- **PROBLEM STATEMENT**: Starting with the line that contains "How do I perform: Click the Twitter" and going on through the line that contains "I will 1349,169.", turn the lines of these items into a numbered list, one line per number, with blank lines left out. Include only those lines.

* BEGIN STORED DATA *

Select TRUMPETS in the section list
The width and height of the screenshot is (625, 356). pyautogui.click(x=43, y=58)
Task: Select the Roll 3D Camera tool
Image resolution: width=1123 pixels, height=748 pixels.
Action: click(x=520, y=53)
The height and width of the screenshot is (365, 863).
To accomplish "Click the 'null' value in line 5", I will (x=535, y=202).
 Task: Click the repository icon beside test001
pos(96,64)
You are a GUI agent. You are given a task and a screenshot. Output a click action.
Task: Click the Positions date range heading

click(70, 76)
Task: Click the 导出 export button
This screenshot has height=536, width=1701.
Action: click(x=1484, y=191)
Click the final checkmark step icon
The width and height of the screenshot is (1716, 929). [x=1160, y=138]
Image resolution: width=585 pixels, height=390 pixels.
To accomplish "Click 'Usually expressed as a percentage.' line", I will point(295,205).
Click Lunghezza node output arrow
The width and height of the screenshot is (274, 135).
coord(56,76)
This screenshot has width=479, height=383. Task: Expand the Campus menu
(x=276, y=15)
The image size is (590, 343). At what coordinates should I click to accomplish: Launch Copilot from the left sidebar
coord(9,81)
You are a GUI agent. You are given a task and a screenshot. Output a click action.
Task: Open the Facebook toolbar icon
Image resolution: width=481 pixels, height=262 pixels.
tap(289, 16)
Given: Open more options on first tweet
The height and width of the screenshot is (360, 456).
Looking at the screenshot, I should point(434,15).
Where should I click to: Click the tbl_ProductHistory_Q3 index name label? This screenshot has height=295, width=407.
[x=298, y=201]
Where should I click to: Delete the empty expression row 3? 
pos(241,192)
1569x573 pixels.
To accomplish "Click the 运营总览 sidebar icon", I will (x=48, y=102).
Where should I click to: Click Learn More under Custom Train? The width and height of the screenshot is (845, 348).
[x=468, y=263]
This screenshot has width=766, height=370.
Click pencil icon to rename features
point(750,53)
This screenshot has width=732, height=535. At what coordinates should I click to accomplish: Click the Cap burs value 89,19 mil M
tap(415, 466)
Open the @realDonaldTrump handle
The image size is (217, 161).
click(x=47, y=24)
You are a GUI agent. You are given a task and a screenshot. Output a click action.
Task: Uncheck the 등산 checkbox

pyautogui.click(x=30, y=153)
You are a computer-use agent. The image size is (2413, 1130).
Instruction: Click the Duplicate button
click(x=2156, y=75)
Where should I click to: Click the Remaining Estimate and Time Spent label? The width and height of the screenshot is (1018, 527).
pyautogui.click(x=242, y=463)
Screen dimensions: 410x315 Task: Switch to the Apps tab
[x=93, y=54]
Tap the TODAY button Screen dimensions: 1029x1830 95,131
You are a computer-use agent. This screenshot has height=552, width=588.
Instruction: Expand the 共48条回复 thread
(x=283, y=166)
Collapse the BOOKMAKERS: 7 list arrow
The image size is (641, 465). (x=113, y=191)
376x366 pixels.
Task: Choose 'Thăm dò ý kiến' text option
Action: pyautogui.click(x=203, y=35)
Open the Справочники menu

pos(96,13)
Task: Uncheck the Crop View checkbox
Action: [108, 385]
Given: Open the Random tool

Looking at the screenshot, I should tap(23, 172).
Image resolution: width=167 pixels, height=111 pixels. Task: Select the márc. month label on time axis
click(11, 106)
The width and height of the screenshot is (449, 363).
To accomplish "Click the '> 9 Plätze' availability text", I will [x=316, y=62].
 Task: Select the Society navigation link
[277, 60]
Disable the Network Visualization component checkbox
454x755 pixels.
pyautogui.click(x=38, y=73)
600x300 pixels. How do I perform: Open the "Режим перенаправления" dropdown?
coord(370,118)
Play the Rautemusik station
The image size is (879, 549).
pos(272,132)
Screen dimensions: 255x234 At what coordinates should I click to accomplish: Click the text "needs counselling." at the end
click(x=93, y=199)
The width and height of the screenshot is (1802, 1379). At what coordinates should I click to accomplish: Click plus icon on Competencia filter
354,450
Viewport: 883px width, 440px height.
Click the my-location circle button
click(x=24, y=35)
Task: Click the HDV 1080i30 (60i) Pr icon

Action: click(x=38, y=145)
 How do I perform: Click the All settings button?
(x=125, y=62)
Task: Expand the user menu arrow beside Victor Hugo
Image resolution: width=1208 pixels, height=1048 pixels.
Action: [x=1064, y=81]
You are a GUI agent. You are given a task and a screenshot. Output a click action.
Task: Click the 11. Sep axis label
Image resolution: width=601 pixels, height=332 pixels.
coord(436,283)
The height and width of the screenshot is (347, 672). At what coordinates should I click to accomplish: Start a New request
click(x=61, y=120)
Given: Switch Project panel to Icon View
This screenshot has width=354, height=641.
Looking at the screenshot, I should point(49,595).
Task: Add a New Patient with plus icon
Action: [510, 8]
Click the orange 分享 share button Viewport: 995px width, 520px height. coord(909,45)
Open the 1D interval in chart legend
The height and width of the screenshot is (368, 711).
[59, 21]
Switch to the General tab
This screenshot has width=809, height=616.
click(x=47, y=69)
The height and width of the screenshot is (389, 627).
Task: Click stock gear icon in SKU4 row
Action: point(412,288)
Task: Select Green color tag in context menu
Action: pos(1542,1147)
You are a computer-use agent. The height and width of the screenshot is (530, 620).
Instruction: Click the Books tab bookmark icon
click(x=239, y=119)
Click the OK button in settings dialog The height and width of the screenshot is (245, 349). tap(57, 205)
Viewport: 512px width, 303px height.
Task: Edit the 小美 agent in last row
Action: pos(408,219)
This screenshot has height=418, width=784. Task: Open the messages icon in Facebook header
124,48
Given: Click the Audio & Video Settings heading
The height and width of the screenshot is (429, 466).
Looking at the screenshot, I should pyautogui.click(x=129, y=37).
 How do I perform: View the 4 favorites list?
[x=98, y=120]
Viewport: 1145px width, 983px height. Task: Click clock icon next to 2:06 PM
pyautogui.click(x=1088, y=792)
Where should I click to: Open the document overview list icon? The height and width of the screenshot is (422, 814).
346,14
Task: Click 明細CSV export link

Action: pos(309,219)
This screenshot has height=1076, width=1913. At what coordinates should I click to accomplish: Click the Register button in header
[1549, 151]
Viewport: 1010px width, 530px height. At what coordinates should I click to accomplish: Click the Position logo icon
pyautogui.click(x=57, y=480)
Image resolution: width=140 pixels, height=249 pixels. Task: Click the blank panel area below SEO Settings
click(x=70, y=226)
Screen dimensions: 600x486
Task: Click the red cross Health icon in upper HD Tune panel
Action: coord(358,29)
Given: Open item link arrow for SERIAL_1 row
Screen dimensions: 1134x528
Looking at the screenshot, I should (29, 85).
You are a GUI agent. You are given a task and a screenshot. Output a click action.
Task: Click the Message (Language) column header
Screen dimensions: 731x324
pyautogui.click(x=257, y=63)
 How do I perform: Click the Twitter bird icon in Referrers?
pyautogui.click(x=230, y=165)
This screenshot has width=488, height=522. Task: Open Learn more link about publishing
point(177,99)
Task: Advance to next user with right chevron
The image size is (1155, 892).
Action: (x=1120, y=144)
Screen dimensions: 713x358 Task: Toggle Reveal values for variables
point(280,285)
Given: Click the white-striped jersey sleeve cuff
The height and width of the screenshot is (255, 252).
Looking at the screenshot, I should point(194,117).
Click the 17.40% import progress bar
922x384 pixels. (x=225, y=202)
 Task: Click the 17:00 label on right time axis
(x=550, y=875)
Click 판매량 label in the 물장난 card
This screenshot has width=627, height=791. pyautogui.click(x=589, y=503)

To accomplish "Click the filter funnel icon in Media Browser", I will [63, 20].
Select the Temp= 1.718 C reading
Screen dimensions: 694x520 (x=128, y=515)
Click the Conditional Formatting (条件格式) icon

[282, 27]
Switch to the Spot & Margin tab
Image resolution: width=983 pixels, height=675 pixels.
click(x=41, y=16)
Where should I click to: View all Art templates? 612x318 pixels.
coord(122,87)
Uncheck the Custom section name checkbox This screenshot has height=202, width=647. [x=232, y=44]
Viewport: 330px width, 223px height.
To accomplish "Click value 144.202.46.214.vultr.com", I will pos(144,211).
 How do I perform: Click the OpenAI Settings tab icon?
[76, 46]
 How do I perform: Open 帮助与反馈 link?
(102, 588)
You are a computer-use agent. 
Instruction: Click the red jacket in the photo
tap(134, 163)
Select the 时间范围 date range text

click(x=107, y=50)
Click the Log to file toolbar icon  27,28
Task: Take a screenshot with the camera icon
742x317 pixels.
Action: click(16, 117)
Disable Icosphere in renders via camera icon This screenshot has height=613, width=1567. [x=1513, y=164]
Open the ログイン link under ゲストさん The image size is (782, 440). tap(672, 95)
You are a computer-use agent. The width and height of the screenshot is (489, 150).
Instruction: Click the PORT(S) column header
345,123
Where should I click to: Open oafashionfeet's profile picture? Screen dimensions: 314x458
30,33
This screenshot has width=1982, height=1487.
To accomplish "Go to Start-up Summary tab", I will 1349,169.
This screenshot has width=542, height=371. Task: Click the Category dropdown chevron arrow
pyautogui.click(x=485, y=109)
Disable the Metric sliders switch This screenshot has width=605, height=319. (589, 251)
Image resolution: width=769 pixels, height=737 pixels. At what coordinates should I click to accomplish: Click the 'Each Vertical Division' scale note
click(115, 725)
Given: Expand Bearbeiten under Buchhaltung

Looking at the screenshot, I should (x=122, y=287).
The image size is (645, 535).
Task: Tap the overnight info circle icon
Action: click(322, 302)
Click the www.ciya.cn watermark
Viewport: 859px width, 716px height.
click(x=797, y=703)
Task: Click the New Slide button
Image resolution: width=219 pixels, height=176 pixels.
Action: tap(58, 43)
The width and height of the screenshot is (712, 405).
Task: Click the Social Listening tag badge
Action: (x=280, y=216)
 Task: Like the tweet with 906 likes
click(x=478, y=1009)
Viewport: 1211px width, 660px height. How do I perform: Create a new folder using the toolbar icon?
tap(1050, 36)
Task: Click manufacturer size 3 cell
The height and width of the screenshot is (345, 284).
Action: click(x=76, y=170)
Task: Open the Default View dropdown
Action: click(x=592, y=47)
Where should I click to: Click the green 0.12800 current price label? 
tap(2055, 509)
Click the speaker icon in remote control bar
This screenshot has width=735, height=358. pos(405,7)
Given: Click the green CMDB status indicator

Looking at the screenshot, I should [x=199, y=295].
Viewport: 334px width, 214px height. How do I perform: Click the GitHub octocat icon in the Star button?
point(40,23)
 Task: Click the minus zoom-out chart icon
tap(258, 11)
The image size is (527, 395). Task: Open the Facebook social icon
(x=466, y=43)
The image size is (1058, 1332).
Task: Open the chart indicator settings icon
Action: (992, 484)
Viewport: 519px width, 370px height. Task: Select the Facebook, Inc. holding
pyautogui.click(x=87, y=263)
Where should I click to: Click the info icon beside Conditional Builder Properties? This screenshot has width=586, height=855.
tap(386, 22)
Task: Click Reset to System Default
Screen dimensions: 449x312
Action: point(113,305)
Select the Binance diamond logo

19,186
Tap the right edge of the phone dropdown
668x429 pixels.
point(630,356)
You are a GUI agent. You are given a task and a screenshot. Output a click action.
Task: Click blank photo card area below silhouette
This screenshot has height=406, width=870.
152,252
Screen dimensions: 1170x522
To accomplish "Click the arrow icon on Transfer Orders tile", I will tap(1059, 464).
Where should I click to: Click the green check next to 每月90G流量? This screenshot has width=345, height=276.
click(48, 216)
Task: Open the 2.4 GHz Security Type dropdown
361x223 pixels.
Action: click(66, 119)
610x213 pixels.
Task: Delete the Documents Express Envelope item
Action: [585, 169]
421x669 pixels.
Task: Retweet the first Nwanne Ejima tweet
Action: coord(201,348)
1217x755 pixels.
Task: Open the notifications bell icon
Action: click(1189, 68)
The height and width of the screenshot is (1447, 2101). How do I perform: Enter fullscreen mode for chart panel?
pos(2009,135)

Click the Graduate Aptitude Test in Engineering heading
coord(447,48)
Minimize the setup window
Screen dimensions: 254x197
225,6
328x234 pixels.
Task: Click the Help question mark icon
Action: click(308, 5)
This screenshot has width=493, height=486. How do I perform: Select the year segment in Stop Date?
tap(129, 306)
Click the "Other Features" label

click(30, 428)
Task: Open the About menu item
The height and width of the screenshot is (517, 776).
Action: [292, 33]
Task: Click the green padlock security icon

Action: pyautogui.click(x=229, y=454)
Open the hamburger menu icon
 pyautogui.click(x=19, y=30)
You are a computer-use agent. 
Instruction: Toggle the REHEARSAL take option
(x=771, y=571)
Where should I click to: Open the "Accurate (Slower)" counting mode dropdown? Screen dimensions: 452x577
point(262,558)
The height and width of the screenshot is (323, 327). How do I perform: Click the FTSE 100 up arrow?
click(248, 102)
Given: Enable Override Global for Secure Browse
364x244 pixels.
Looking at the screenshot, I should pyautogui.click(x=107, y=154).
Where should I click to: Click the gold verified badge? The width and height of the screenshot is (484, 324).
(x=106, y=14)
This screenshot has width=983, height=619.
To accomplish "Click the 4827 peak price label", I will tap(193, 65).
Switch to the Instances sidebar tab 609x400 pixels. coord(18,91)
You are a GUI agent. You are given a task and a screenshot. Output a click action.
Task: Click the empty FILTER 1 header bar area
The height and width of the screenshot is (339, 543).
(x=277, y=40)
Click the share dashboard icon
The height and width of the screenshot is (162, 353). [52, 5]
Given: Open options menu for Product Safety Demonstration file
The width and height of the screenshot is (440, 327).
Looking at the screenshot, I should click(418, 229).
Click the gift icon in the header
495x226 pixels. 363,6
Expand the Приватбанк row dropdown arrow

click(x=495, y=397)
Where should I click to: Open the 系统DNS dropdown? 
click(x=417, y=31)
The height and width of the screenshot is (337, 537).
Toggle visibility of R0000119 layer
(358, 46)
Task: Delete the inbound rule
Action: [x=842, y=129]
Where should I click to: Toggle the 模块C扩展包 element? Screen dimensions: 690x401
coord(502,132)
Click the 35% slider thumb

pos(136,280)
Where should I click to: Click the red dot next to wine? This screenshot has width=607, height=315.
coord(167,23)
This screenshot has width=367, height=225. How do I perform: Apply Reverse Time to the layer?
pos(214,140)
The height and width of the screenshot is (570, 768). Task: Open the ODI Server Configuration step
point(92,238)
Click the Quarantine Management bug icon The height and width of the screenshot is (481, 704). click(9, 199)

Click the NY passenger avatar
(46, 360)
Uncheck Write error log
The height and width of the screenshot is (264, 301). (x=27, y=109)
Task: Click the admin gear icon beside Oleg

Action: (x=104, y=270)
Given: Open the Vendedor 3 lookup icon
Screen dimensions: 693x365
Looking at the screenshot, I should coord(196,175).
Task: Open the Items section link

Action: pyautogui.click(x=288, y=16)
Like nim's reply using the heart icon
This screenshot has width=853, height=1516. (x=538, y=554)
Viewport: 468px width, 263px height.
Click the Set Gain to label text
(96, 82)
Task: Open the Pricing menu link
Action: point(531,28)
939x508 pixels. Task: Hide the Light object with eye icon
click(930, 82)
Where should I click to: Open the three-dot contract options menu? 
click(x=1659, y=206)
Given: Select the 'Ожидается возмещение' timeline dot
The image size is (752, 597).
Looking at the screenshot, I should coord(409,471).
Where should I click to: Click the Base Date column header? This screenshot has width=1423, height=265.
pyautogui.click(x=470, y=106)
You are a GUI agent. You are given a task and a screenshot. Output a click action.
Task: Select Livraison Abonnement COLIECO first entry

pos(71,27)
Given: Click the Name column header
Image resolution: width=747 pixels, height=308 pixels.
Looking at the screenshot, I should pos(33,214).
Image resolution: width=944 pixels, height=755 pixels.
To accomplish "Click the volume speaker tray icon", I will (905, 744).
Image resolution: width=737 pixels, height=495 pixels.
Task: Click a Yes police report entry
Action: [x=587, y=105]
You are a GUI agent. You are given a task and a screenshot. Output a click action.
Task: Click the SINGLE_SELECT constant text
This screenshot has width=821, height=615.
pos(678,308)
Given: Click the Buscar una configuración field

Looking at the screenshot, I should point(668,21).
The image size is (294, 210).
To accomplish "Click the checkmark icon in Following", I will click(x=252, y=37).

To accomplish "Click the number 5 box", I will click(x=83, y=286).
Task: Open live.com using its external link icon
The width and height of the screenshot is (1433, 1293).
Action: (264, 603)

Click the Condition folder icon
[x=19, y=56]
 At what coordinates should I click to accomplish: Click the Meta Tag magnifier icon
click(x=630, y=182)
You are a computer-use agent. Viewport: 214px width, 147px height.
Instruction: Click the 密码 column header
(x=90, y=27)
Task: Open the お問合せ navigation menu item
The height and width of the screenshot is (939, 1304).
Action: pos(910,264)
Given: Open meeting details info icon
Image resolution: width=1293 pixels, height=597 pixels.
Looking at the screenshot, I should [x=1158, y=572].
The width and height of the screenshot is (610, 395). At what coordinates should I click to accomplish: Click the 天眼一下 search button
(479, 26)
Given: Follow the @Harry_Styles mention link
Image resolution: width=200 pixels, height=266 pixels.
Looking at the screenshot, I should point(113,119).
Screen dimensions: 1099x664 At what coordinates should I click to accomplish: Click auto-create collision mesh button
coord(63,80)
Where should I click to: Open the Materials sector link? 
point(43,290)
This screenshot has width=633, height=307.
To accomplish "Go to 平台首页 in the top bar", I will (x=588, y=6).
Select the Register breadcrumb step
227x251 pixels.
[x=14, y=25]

* END STORED DATA *

- **EXERCISE RESPONSE**:
1.  How do I perform: Click the Twitter bird icon in Referrers?
2. pyautogui.click(x=230, y=165)
3. This screenshot has width=488, height=522. Task: Open Learn more link about publishing
4. point(177,99)
5. Task: Advance to next user with right chevron
6. The image size is (1155, 892).
7. Action: (x=1120, y=144)
8. Screen dimensions: 713x358 Task: Toggle Reveal values for variables
9. point(280,285)
10. Given: Click the white-striped jersey sleeve cuff
11. The height and width of the screenshot is (255, 252).
12. Looking at the screenshot, I should point(194,117).
13. Click the 17.40% import progress bar
14. 922x384 pixels. (x=225, y=202)
15.  Task: Click the 17:00 label on right time axis
16. (x=550, y=875)
17. Click 판매량 label in the 물장난 card
18. This screenshot has width=627, height=791. pyautogui.click(x=589, y=503)
19. To accomplish "Click the filter funnel icon in Media Browser", I will [63, 20].
20. Select the Temp= 1.718 C reading
21. Screen dimensions: 694x520 (x=128, y=515)
22. Click the Conditional Formatting (条件格式) icon
23. [282, 27]
24. Switch to the Spot & Margin tab
25. Image resolution: width=983 pixels, height=675 pixels.
26. click(x=41, y=16)
27. Where should I click to: View all Art templates? 612x318 pixels.
28. coord(122,87)
29. Uncheck the Custom section name checkbox This screenshot has height=202, width=647. [x=232, y=44]
30. Viewport: 330px width, 223px height.
31. To accomplish "Click value 144.202.46.214.vultr.com", I will pos(144,211).
32.  How do I perform: Click the OpenAI Settings tab icon?
33. [76, 46]
34.  How do I perform: Open 帮助与反馈 link?
35. (102, 588)
36. You are a computer-use agent. 
37. Instruction: Click the red jacket in the photo
38. tap(134, 163)
39. Select the 时间范围 date range text
40. click(x=107, y=50)
41. Click the Log to file toolbar icon  27,28
42. Task: Take a screenshot with the camera icon
43. 742x317 pixels.
44. Action: click(16, 117)
45. Disable Icosphere in renders via camera icon This screenshot has height=613, width=1567. [x=1513, y=164]
46. Open the ログイン link under ゲストさん The image size is (782, 440). tap(672, 95)
47. You are a computer-use agent. The width and height of the screenshot is (489, 150).
48. Instruction: Click the PORT(S) column header
49. 345,123
50. Where should I click to: Open oafashionfeet's profile picture? Screen dimensions: 314x458
51. 30,33
52. This screenshot has width=1982, height=1487.
53. To accomplish "Go to Start-up Summary tab", I will 1349,169.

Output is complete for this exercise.